Arrivés sur place, nous avons fait des œufs au plat pour le déjeuner tout en étudiant le Mt Hunter. Les conditions étaient complètement différentes des photos que nous avions étudié et nous sommes rapidement arrivés à la conclusion que notre ligne était trop dangereuse,. Nous avons donc pointé nos luges vers la longue montée du Denali chargées de deux semaines de vivres. Cette petite ballade nous a pris trois jours.
Une fois arrivé au camp 14k à 4 300 m, nous avons passé quelques jours de tempête à jouer aux échecs. Le froid devenait mordant dès le soleil couché. Je me demandais si je n’aurais pas mieux fait de passer mes vacances dans un endroit légèrement plus chaud. Un endroit où nous aurions au moins pu skier. Le premier jour de beau, nous sommes partis dans le couloir Orient Express, puisant dans nos réserves pour monter à 5 800 m seulement cinq jours après notre arrivée au camp de base. La frustration des derniers jours eu tôt fait d’être balayée par l’effort intense que nous avons dû employer pour monter 1 000 m de dénivelé à cette altitude, puis par l’extase des quelques virages en poudreuse pour retourner au camp.

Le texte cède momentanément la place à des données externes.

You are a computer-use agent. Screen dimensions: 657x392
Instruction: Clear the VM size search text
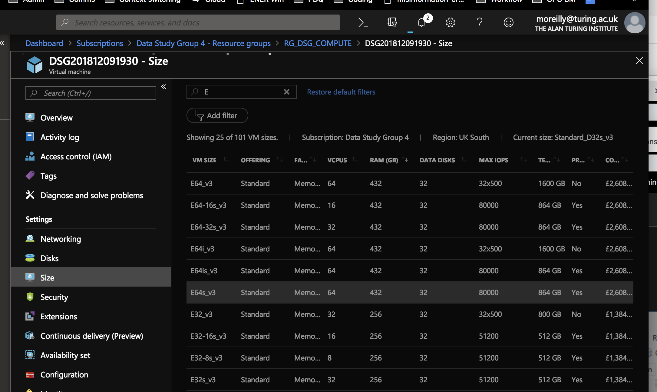[286, 92]
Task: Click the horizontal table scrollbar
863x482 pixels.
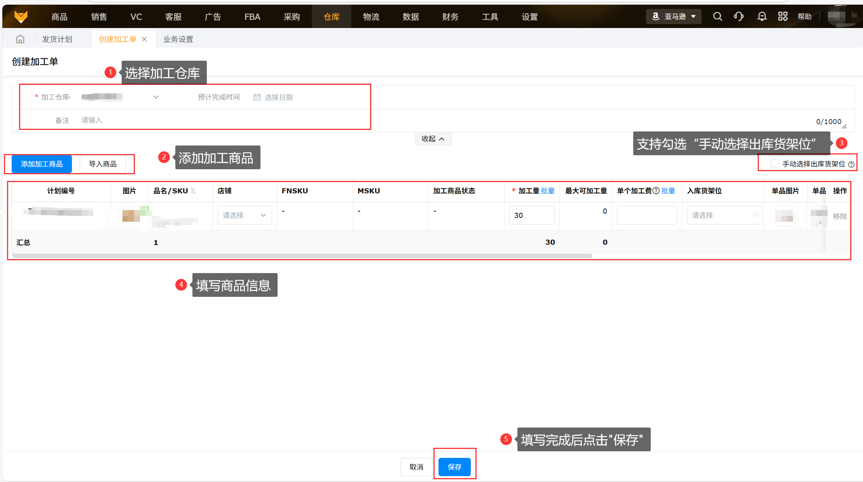Action: [x=302, y=256]
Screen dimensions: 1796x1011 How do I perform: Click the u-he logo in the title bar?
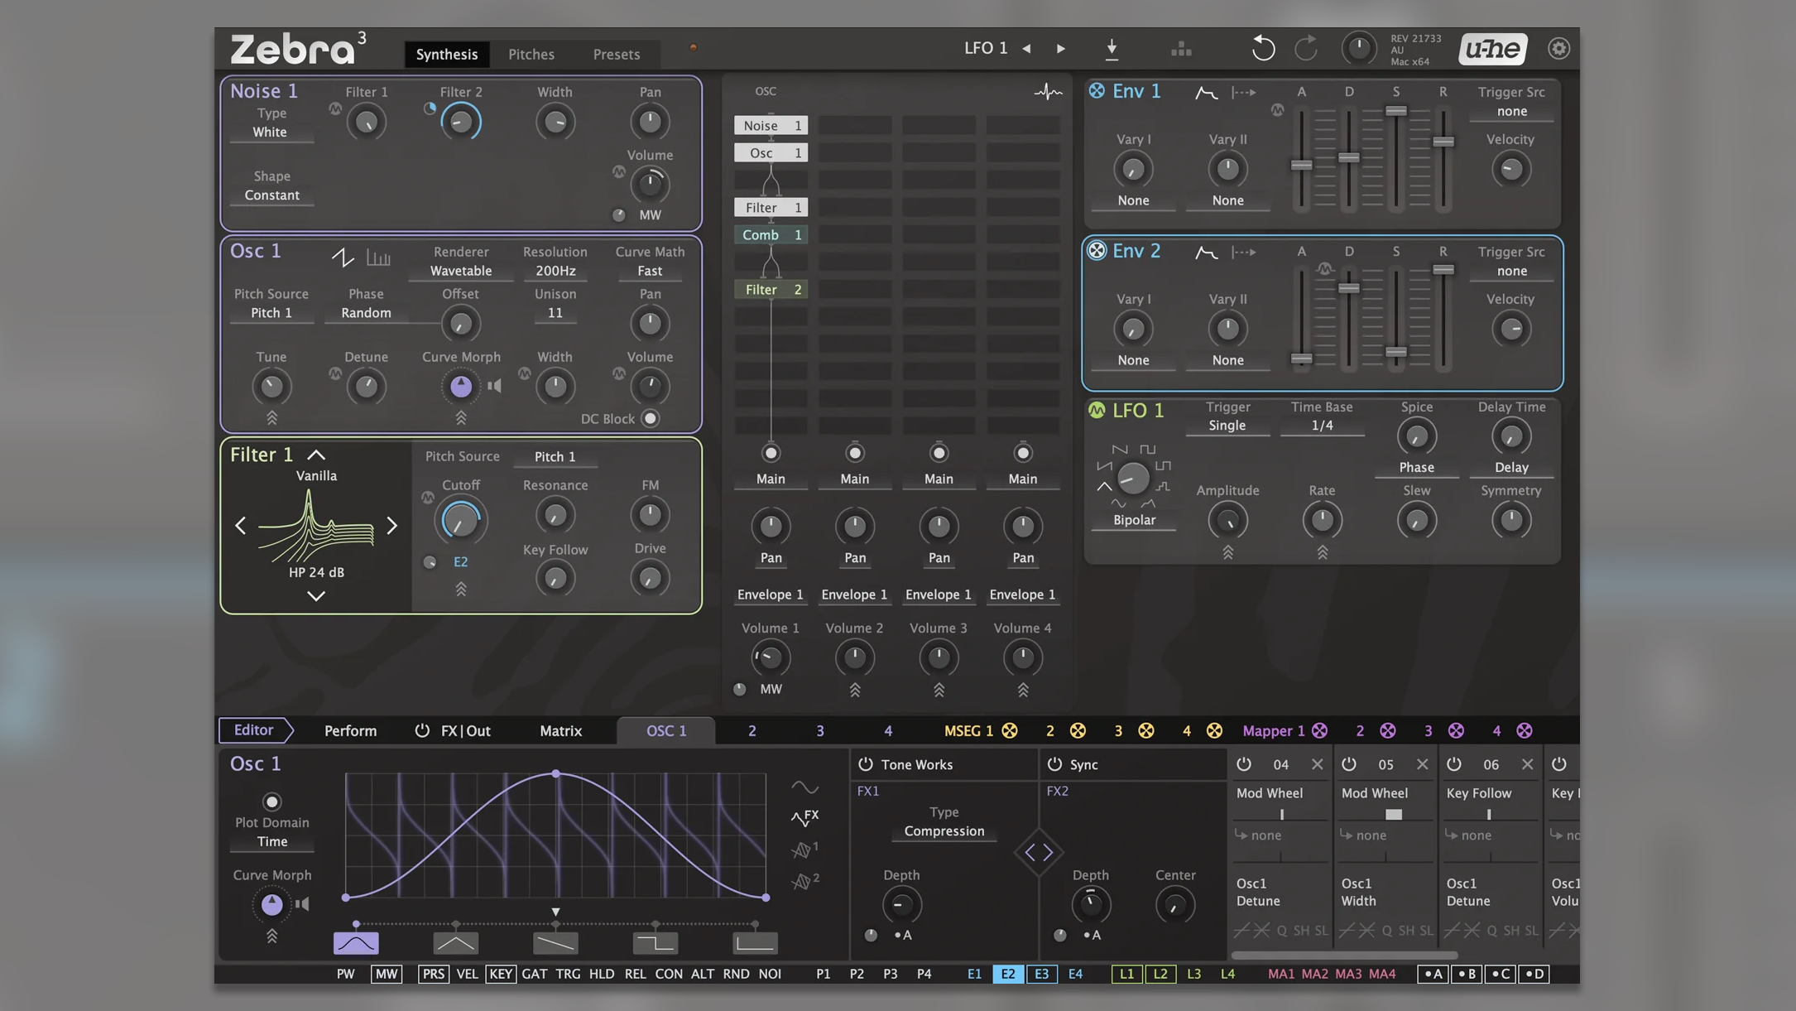click(x=1491, y=49)
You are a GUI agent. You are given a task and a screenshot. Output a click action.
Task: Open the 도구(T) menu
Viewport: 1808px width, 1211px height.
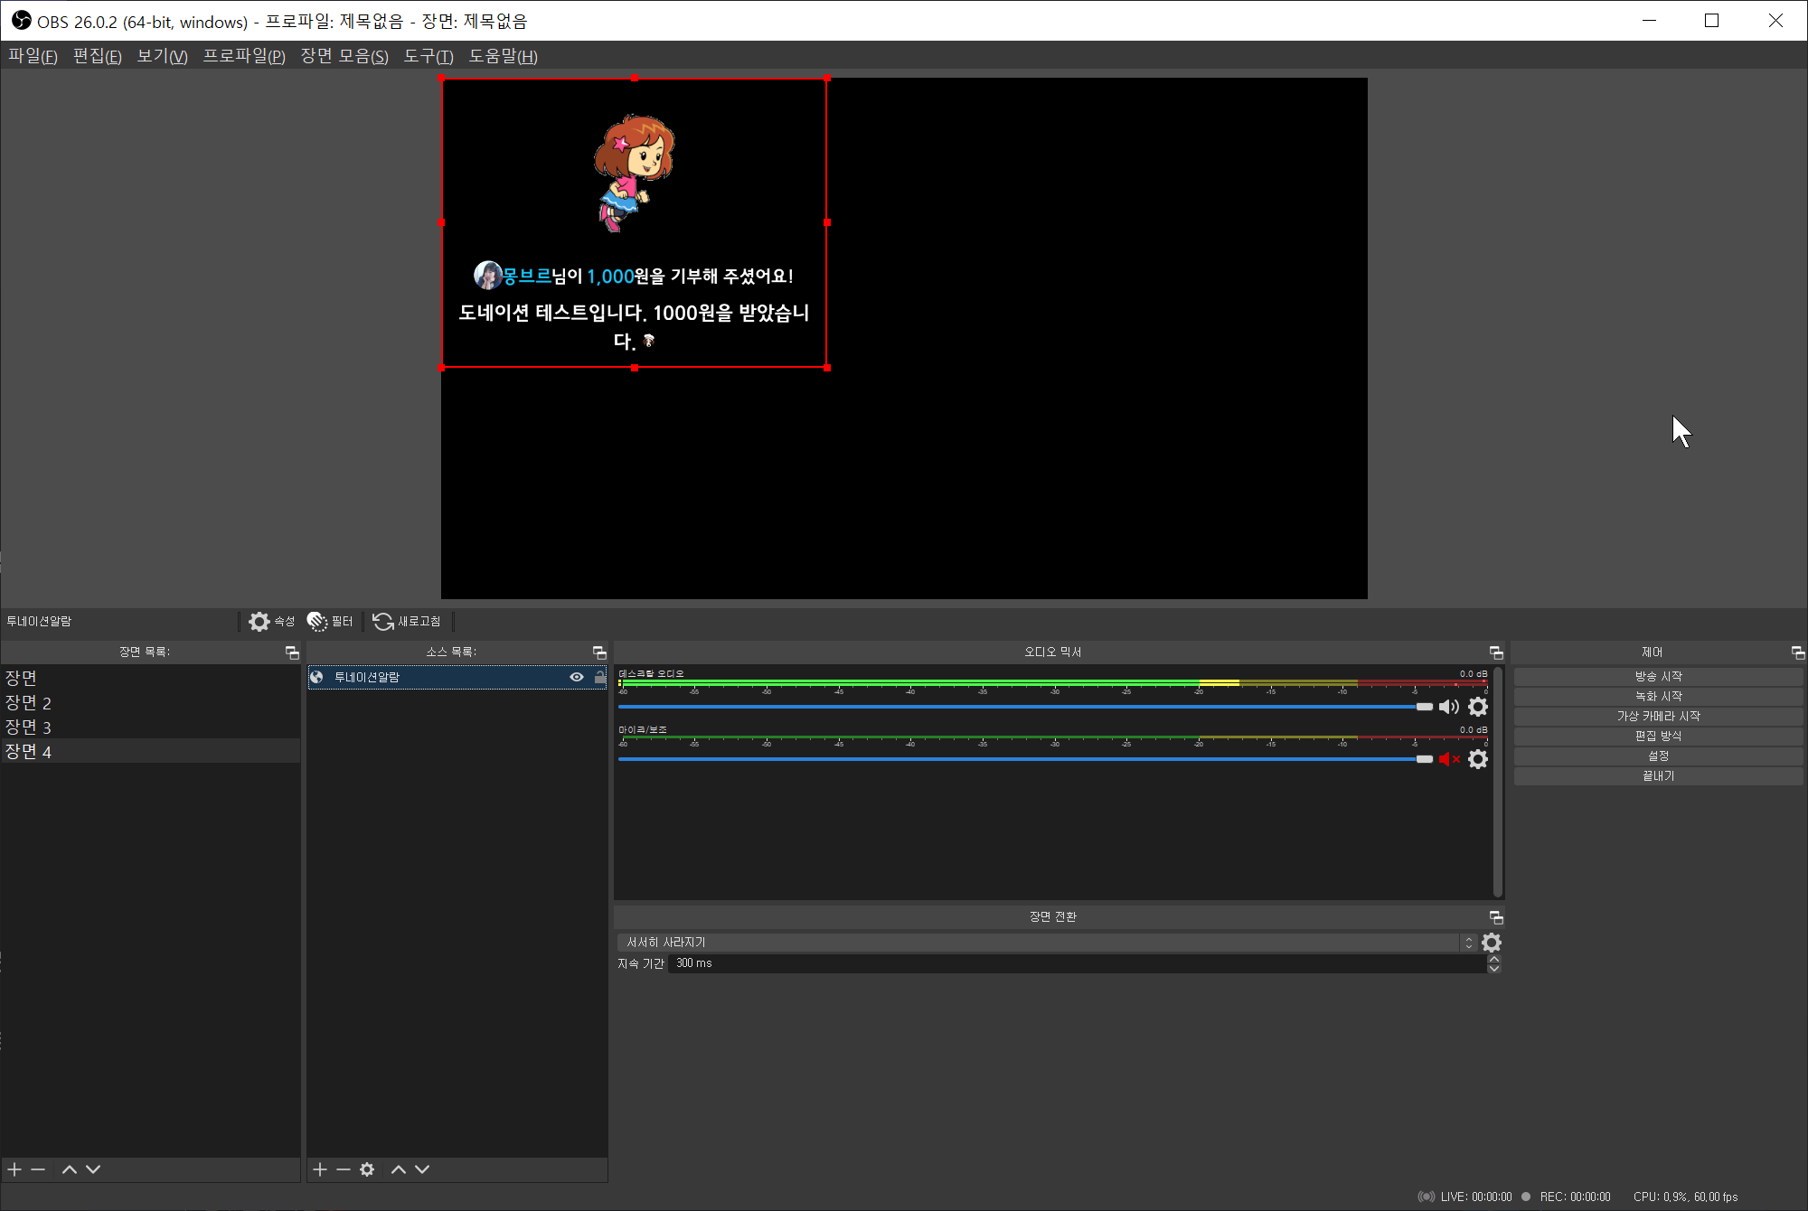pyautogui.click(x=428, y=56)
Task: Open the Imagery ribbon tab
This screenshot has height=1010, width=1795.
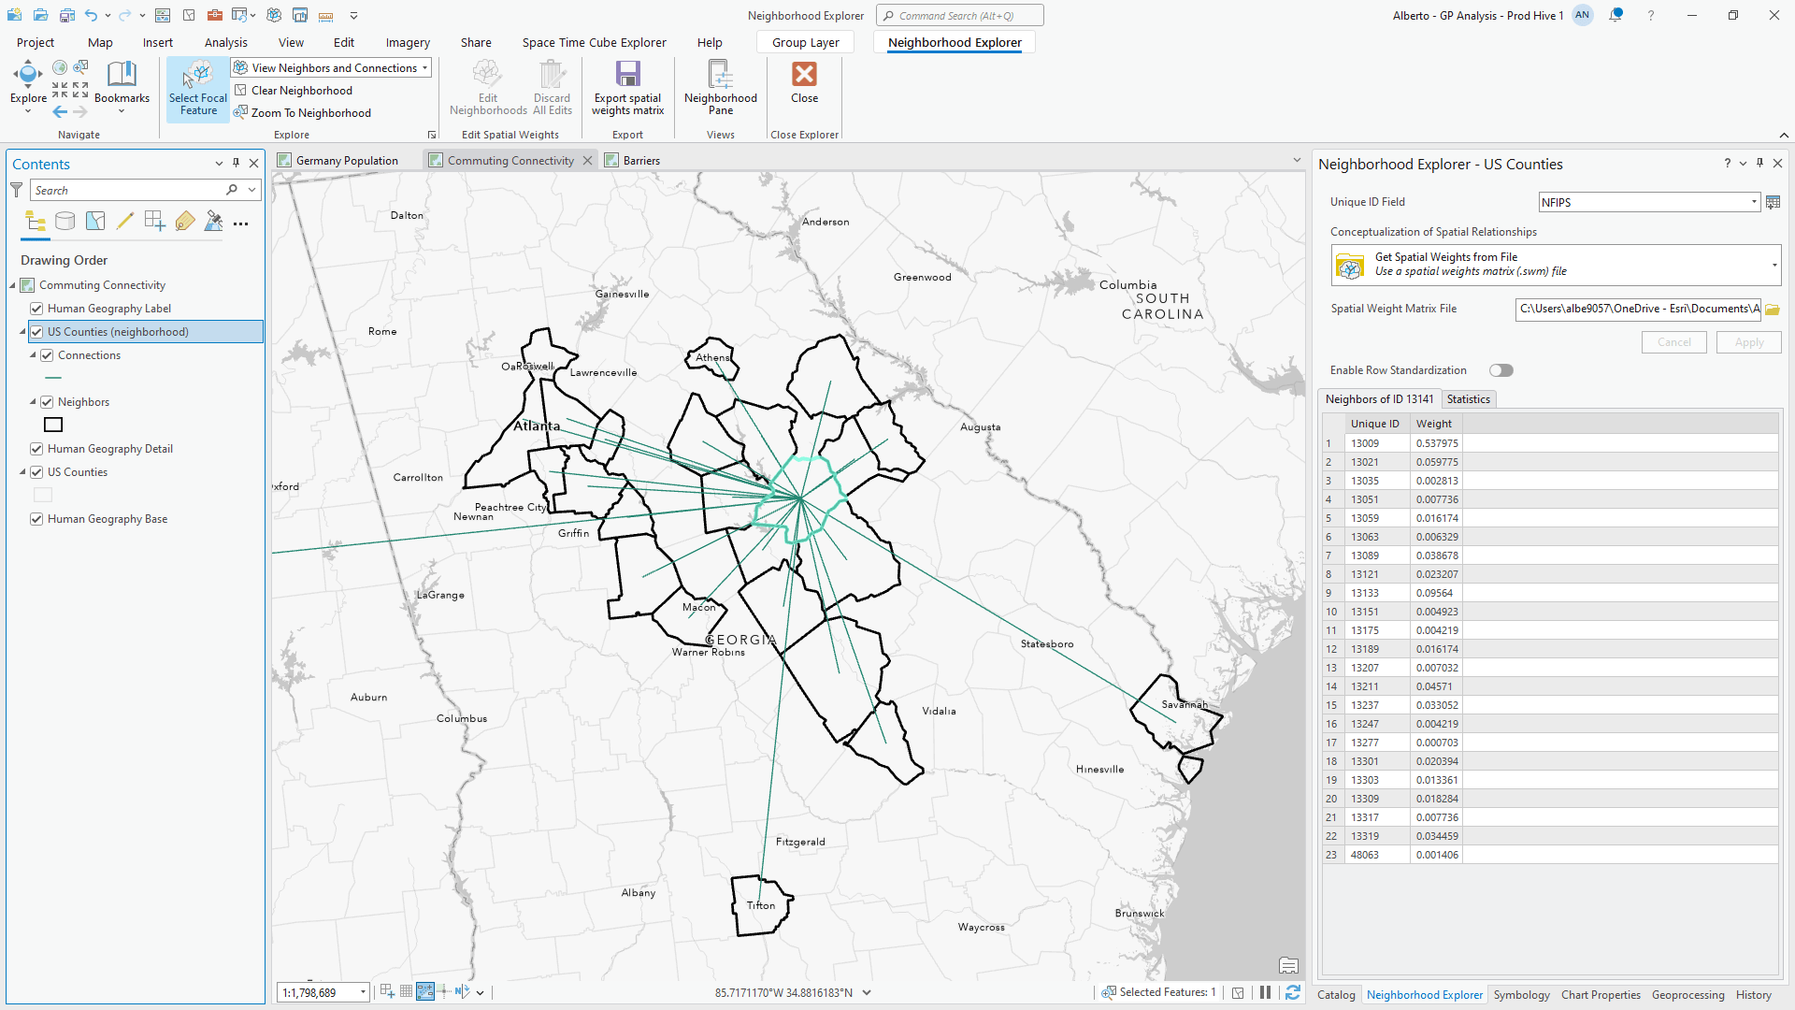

Le froid et les vents forts n’ont pas cessé et je commençais à me demander si mon premier trip au Denali ne serait pas le dernier. La météo stable sur laquelle nous comptions n’est jamais arrivée. L’invraisemblance et le défi logistique de notre projet en face sud pesaient lourdement sur l’équipe. Notre patience et nos vivres s’amenuisaient mais, finalement, une fenêtre de beau s’est ouverte. Nous avons fait nos sacs pour un aller-retour de trois jours en face sud. Pendant la montée, j’ai eu l’intuition que nos sacs étaient trop lourds et que nous n’avancions pas assez vite. Le vent soufflait bien plus fort que ce qui était prévu et nous étions trop lents.
Ben et Enrico ont finalement préféré faire demi-tour et sont redescendus au camp de base. Jesper et moi sommes restés un jour de plus avec l’intention de monter au moins nos skis au sommet et de tenter le couloir Messner. Cette fois, la météo s’avéra meilleure que prévu et la température au sommet relativement douce, avec seulement – 25 degrés. Quelle joie d’avancer plus vite sans les skis sur le sac ! Les désagréments liées à l’altitude n’étaient rien comparées au plaisir intense de monter à un rythme décent. En nous approchant du sommet, nous avons pu étudier la pente de la face sud. Il était trop tard pour la descendre à ski et la météo n’était pas assez stable. Sa vue donnait presque la nausée. Je n’avais jamais vu une pente pareille. J’avais toujours l’ambition de la skier, mais je savais que ce n’était pas le moment.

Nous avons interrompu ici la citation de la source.